* **Work to be completed**: The answer is the exact run of lines in the listing below from the line containing "Beyaz Eşya (501, 1189)" up to and including the line containing "Refund policy (293, 671)", with pictures removed.

[Excerpted records Boundary: Start]

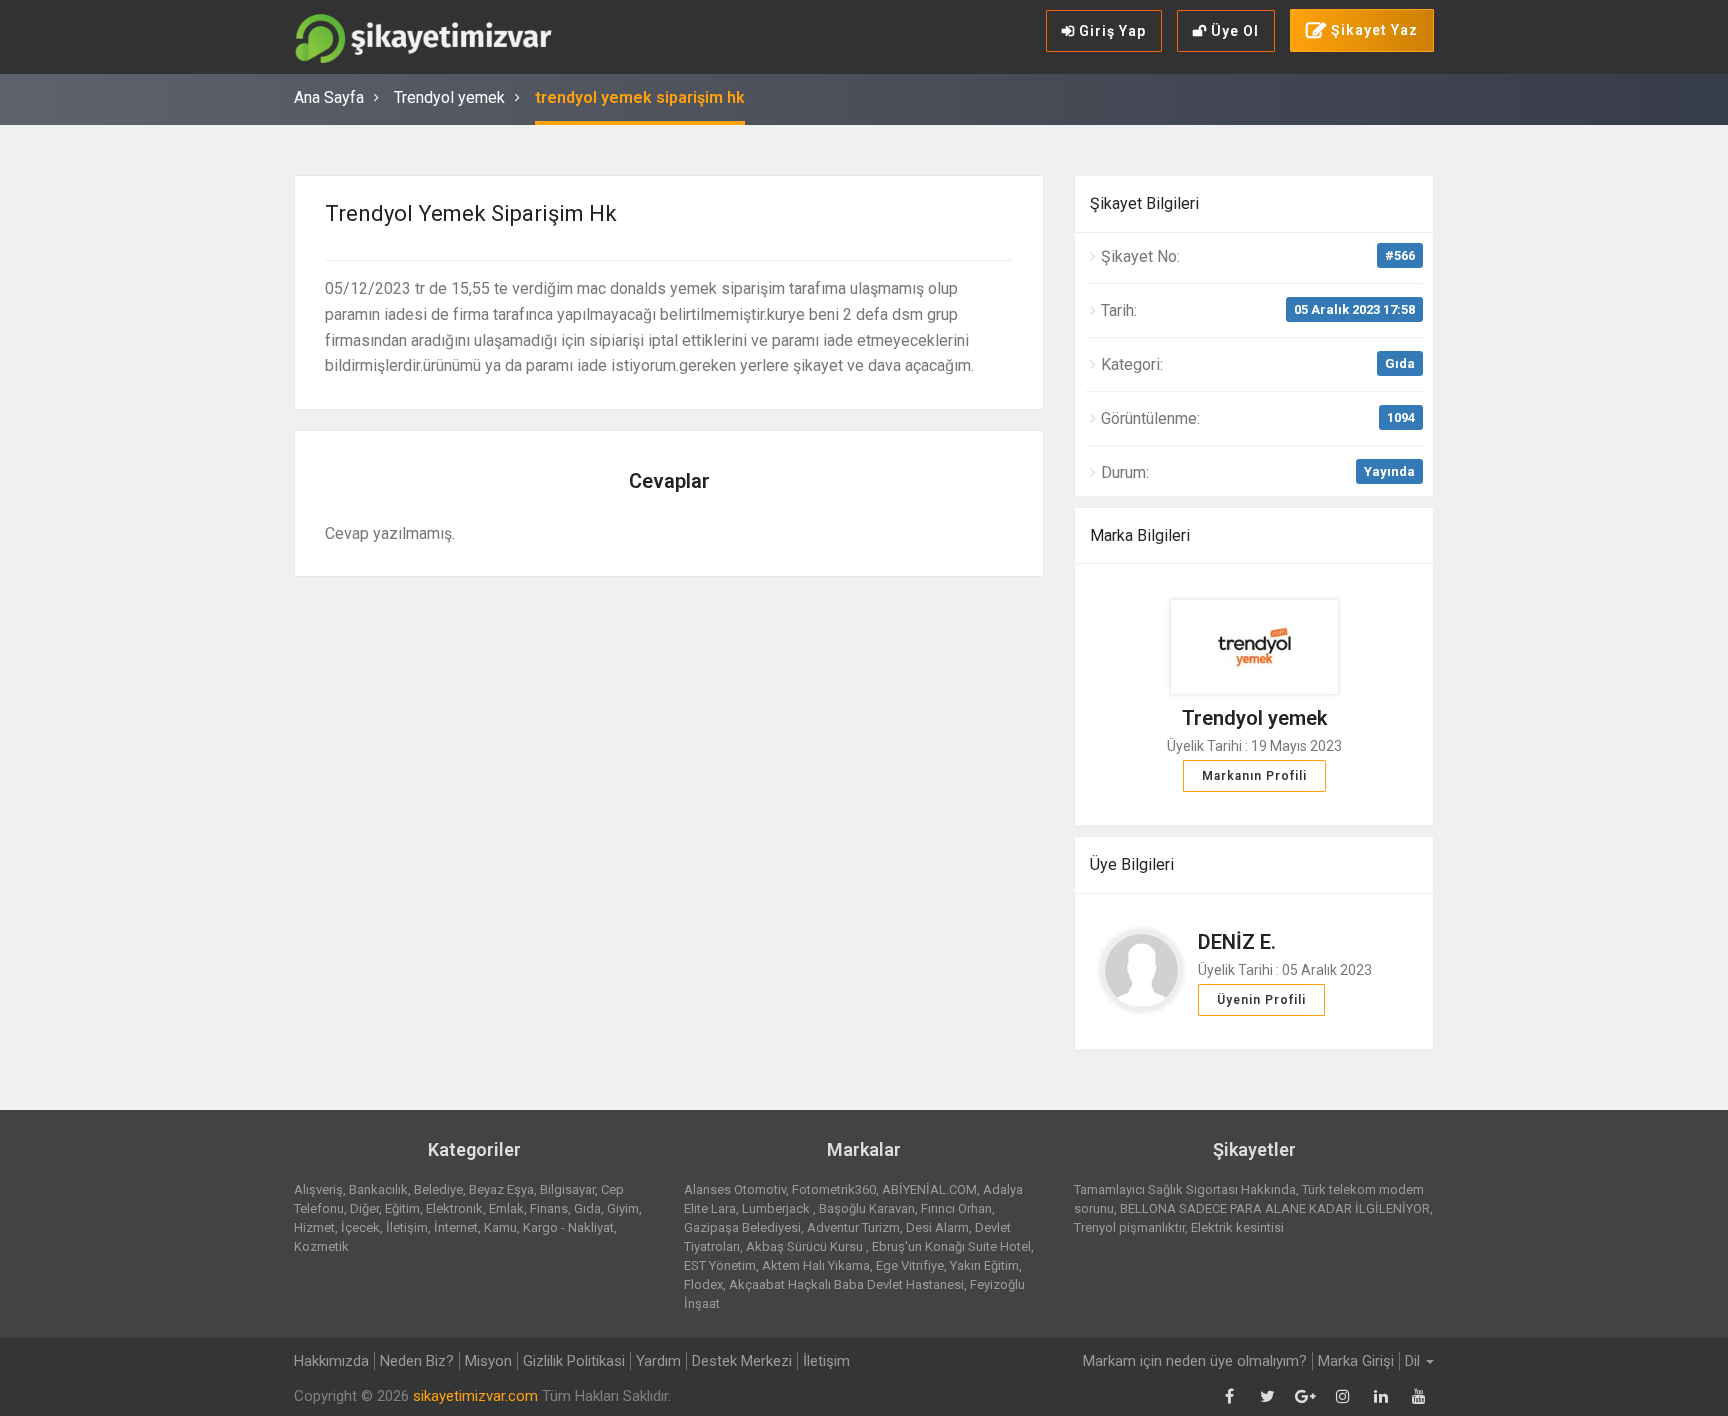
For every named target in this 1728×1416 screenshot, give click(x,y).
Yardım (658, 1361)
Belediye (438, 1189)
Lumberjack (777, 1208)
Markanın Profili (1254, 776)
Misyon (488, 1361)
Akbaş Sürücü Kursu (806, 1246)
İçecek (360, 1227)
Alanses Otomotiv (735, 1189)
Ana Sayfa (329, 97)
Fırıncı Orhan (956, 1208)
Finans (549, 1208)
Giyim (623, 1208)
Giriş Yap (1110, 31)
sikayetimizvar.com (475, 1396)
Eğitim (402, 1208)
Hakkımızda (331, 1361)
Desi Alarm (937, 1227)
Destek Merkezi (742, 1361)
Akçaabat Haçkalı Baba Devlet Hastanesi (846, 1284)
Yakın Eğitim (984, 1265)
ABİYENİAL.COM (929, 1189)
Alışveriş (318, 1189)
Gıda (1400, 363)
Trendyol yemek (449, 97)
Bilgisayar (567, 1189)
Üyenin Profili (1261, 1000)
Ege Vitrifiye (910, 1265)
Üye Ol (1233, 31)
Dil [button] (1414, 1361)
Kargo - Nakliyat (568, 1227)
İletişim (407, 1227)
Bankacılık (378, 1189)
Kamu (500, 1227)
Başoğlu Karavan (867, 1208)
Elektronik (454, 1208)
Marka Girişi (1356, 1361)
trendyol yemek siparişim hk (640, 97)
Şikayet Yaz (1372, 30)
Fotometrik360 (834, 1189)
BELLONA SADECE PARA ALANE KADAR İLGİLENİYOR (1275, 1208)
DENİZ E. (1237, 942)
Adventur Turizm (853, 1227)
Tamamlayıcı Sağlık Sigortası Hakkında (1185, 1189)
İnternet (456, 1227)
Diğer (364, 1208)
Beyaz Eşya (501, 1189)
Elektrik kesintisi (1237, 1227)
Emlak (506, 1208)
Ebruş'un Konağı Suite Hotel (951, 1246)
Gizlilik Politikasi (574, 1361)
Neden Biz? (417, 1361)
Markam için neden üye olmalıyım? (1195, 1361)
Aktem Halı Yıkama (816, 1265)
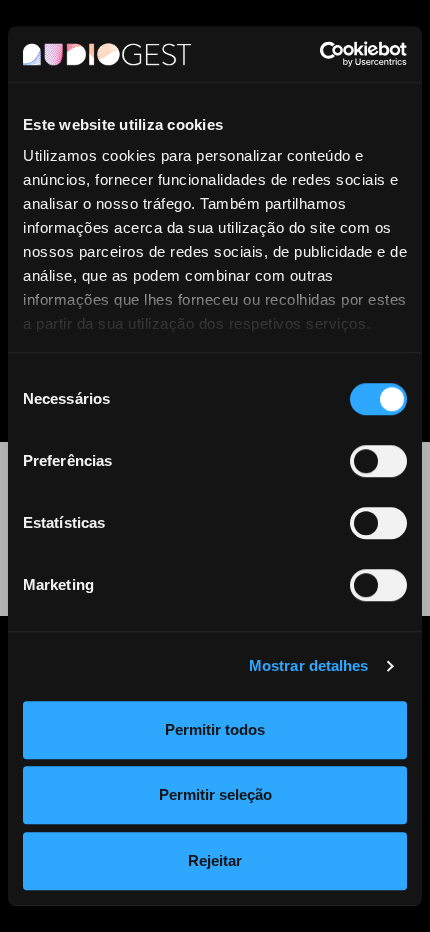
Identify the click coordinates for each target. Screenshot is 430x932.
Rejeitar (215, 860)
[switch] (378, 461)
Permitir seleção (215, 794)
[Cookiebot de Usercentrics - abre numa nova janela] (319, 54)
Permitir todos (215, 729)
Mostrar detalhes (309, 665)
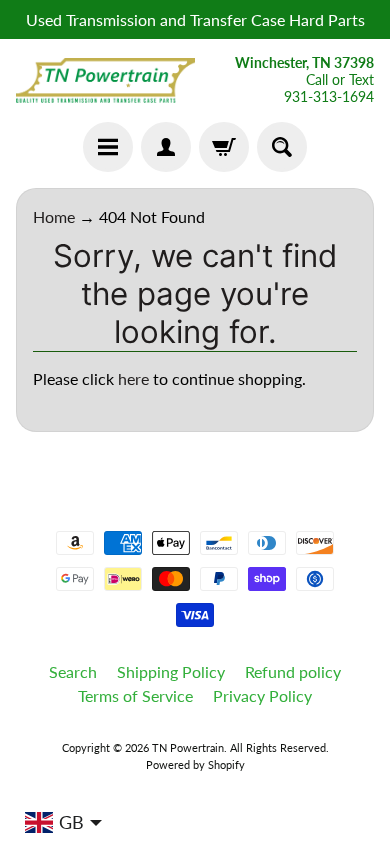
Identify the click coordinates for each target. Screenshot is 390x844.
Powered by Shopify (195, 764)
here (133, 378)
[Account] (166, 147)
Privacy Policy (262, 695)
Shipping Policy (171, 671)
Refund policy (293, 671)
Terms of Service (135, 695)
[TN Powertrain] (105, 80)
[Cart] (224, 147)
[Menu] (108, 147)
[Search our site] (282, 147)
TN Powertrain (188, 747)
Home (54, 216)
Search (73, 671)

[Excerpted records Boundary: End]
[Excerpted records Boundary: Start]

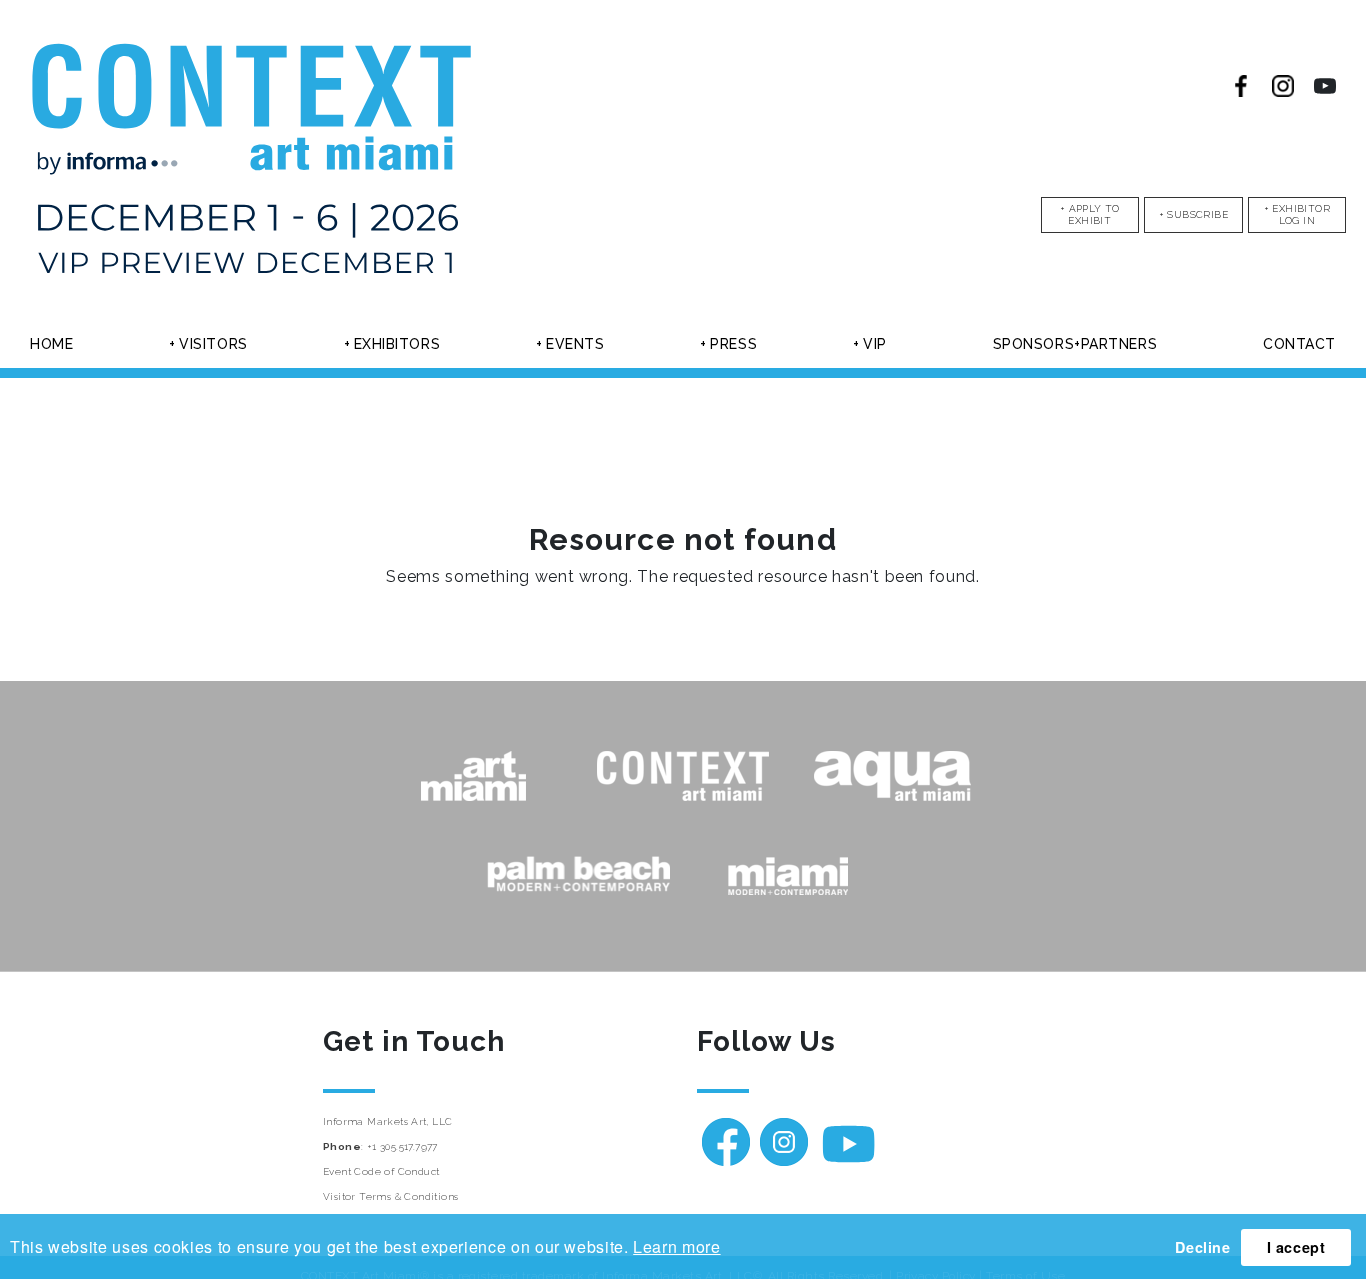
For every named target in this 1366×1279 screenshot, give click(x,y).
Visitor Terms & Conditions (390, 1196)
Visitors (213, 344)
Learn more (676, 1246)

[Excerpted records Boundary: End]

* **Solution to this exercise**:
Beyaz Eşya (501, 1189)
Elektrik kesintisi (1237, 1227)
Emlak (506, 1208)
Ebruş'un Konağı Suite Hotel (951, 1246)
Gizlilik Politikasi (574, 1361)
Neden Biz? (417, 1361)
Markam için neden üye olmalıyım? (1195, 1361)
Aktem Halı Yıkama (816, 1265)
Identify the click coordinates for each target. Screenshot is 430x932.
Rejeitar (215, 860)
[switch] (378, 461)
Permitir seleção (215, 794)
[Cookiebot de Usercentrics - abre numa nova janela] (319, 54)
Permitir todos (215, 729)
Mostrar detalhes (309, 665)
Identify the click coordinates for each target. Screenshot is 390x844.
Powered by Shopify (195, 764)
here (133, 378)
[Account] (166, 147)
Privacy Policy (262, 695)
Shipping Policy (171, 671)
Refund policy (293, 671)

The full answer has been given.